## ACCIÓN REQUERIDA
Cita íntegro y sin ningún cambio el fragmento sobre la colección de Astérix.

## FRAGMENTO CITADO
Astérix en los tribunales
La
colección de los tebeos de Astérix ocupa uno de los lugares privilegiados de mi
estantería desde hace un cuarto de siglo, cuando un día de mi santo tuve el
dinero suficiente para comprarla de un tirón y llevármela a casa en una caja
que me prepararon en el Corte Inglés del centro de Sevilla. Había leído las
aventuras del galo una década antes, en un montón de tardes felices en la
biblioteca de mi pueblo, que además estaba en el edificio contiguo a donde viví
unos años de niño: Astérix en Hispania, donde todas las carreteras
estaban en obras y las ciudades en fiesta, y en Hispalis, además, los druidas
celebraban las fiestas encapuchados... Astérix en Bretaña, donde había
unos bardos muy famosos de Liverpool... Astérix en Bélgica, donde los
galos irreductibles estaban enfadados porque Julio César había escrito que de
todos los pueblos de la Galia los belgas eran los más valientes... Lo escribo
de memoria y me dan ganas de ponerme a leerlos todos otra vez. Los miro en la
estantería de mi despacho mientras escribo esta entrada, incapaz de resistirme.

(Registros guardados)
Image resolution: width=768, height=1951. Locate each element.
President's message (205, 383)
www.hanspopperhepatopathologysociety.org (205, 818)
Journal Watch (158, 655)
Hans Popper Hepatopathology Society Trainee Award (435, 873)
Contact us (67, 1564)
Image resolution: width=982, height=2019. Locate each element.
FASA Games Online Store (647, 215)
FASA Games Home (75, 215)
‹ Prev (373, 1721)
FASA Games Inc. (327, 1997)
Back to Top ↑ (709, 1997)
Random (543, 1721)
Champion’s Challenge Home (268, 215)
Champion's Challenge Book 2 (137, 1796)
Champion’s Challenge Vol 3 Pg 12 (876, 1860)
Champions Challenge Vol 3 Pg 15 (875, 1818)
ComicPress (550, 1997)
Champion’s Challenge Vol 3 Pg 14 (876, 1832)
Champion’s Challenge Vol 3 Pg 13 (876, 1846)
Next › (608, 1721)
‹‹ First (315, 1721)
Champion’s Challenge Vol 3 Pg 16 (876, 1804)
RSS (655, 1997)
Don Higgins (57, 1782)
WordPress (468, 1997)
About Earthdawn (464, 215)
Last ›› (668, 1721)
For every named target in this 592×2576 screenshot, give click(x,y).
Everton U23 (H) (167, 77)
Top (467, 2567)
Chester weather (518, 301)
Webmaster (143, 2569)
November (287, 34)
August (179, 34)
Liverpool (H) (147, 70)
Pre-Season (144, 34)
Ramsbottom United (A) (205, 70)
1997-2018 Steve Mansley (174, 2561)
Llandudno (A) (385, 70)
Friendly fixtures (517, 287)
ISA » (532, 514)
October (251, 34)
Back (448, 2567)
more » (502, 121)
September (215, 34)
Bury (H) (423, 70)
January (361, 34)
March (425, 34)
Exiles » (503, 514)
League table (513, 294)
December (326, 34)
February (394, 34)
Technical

## RESPUESTA
Astérix en los tribunales
La
colección de los tebeos de Astérix ocupa uno de los lugares privilegiados de mi
estantería desde hace un cuarto de siglo, cuando un día de mi santo tuve el
dinero suficiente para comprarla de un tirón y llevármela a casa en una caja
que me prepararon en el Corte Inglés del centro de Sevilla. Había leído las
aventuras del galo una década antes, en un montón de tardes felices en la
biblioteca de mi pueblo, que además estaba en el edificio contiguo a donde viví
unos años de niño: Astérix en Hispania, donde todas las carreteras
estaban en obras y las ciudades en fiesta, y en Hispalis, además, los druidas
celebraban las fiestas encapuchados... Astérix en Bretaña, donde había
unos bardos muy famosos de Liverpool... Astérix en Bélgica, donde los
galos irreductibles estaban enfadados porque Julio César había escrito que de
todos los pueblos de la Galia los belgas eran los más valientes... Lo escribo
de memoria y me dan ganas de ponerme a leerlos todos otra vez. Los miro en la
estantería de mi despacho mientras escribo esta entrada, incapaz de resistirme.